ARTEMIS-UC: Tulisokibart Efficacy and Safety

Turning to the ARTEMIS-UC study, there was a nice dose-dependent effect in symptomatic, histologic, and mucosal improvement and mucosal healing with tulisokibart vs placebo. The low placebo rates indicate that this was a sicker group of patients who were enrolled in the trial.

Like APOLLO-CD, there were minimal serious AEs reported, and the most common AEs were URTIs. Of importance, tulisokibart was significantly more effective than placebo in achieving important outcomes in UC, including mucosal healing.32

TUSCANY-2: RO7790121 for Moderate to Severe UC

Looking at another TL1A inhibitor in the pipeline, the phase IIb TUSCANY-2 trial evaluated RO7790121. Like ARTEMIS-UC, this trial enrolled patients with moderate to severe UC and randomized them to RO7790121 50 mg, 150 mg, or 450 mg vs placebo for a 12-week induction period. Then patients received only RO7790121 50 mg, 150 mg, or 450 mg during a 40-week maintenance period. As shown on the slide, clinical responses were significantly greater in patients who were given this TL1A inhibitor vs placebo. In looking at the maintenance and induction periods, there was consistence in that those who were treated with RO7790121 were significantly more likely to achieve clinical response in both induction and maintenance compared with placebo.

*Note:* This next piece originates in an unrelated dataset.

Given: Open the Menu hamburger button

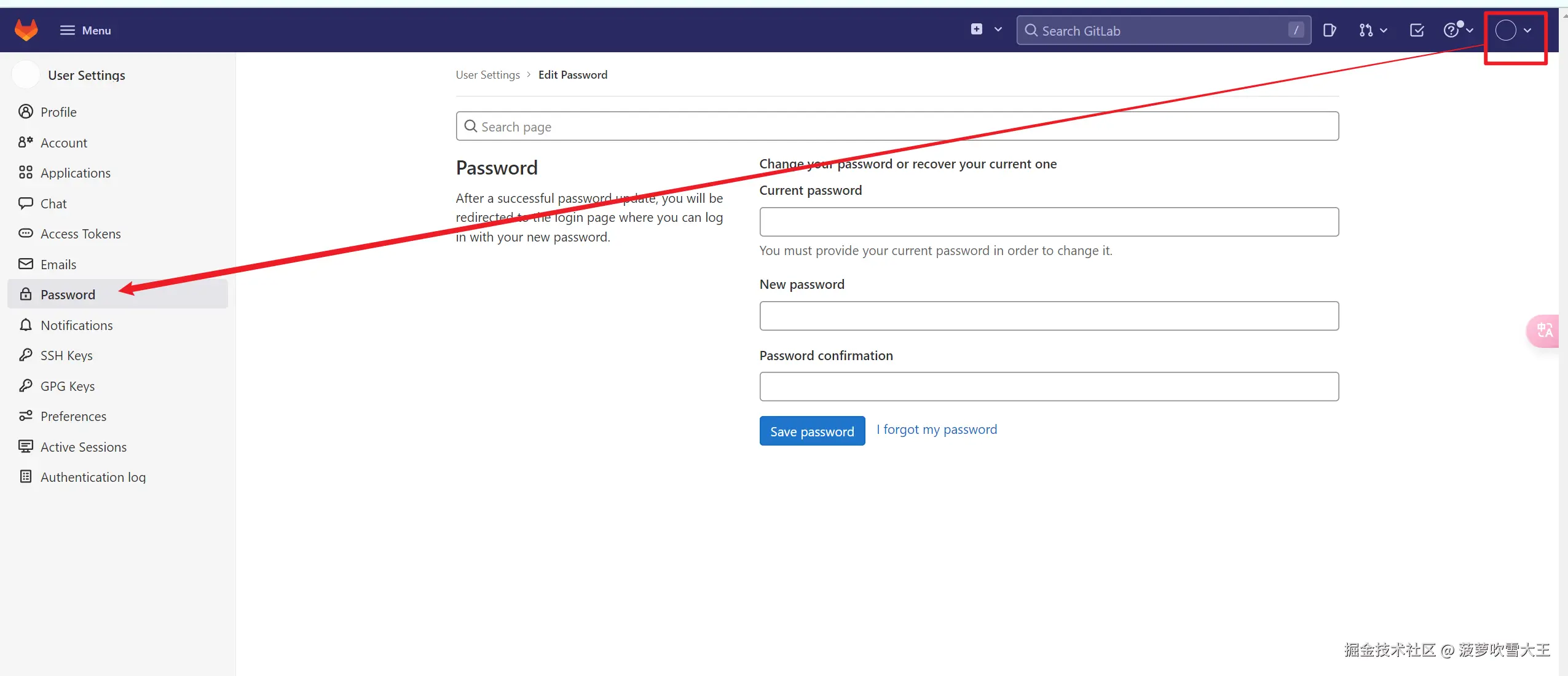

Regarding safety, there were some reported treatment-emergent AEs, but none were serious. And again, these were similar to the safety of our other IBD biologics.33

RELIEVE UCCD: Duvakitug (TEV-48574) for UC and CD

The last TL1A inhibitor to discuss is duvakitug (previously known as TEV-48574). This was studied in the phase IIb RELIEVE UCCD trial, which was a unique trial because it incorporated both patients with CD and UC (NCT05499130). Patients were randomized to receive subcutaneous duvakitug 450 mg or 900 mg (after a 2250-mg loading dose) every 2 weeks or placebo. Its endpoints included endoscopic response, clinical remission, clinical response, and safety. What is different here is that this was only an induction trial, so we only have data from 14 weeks of treatment.34,35

RELIEVE UCCD: Outcomes at Week 14

As expected and consistent with other TL1A inhibitors, treatment with duvakitug led to significantly improved outcomes vs placebo for both CD and UC. Of note, among patients with CD who did not have prior advanced therapy exposure, there was not a major dose effect vs those with prior advanced. Furthermore, this dose effect was less clear in patients with UC, but the higher dose of duvakitug provided better clinical benefit among all patients.34,35

Click here to listen about clinical trial data on emerging TL1A blockers.

Key Takeaways

In summary, early aggressive therapy is important in patients with IBD, particularly for those with CD, to reduce long-term disease complications like stricture, fistula, and progression. Assessing for response or disease activity is necessary to ensure that patients are meeting goals via the treat-to-target approach to care. There are several tools at our disposal to measure disease activity, such as noninvasive biomarkers like FCP and CRP, which should be assessed more frequently for patients early in their disease course and at therapy initiation. Once patients are doing well in maintenance, biomarkers can be monitored at longer intervals but should continue to be used to prevent disease relapse. Furthermore, biomarkers can correlate with other measures of IBD disease activity, which is a critical component of the treat-to-target strategy. Then HCPs should use all this information to adjust therapy to help patients achieve mucosal healing.

In conclusion, TL1A is an emerging and promising treatment target in IBD. It plays a key role in inflammation and fibrosis. We reviewed 3 investigational agents that are TL1A inhibitors and how they may be useful for our patients with CD or UC. TL1A is an interesting treatment target that may soon be an integral part of our treatment paradigm.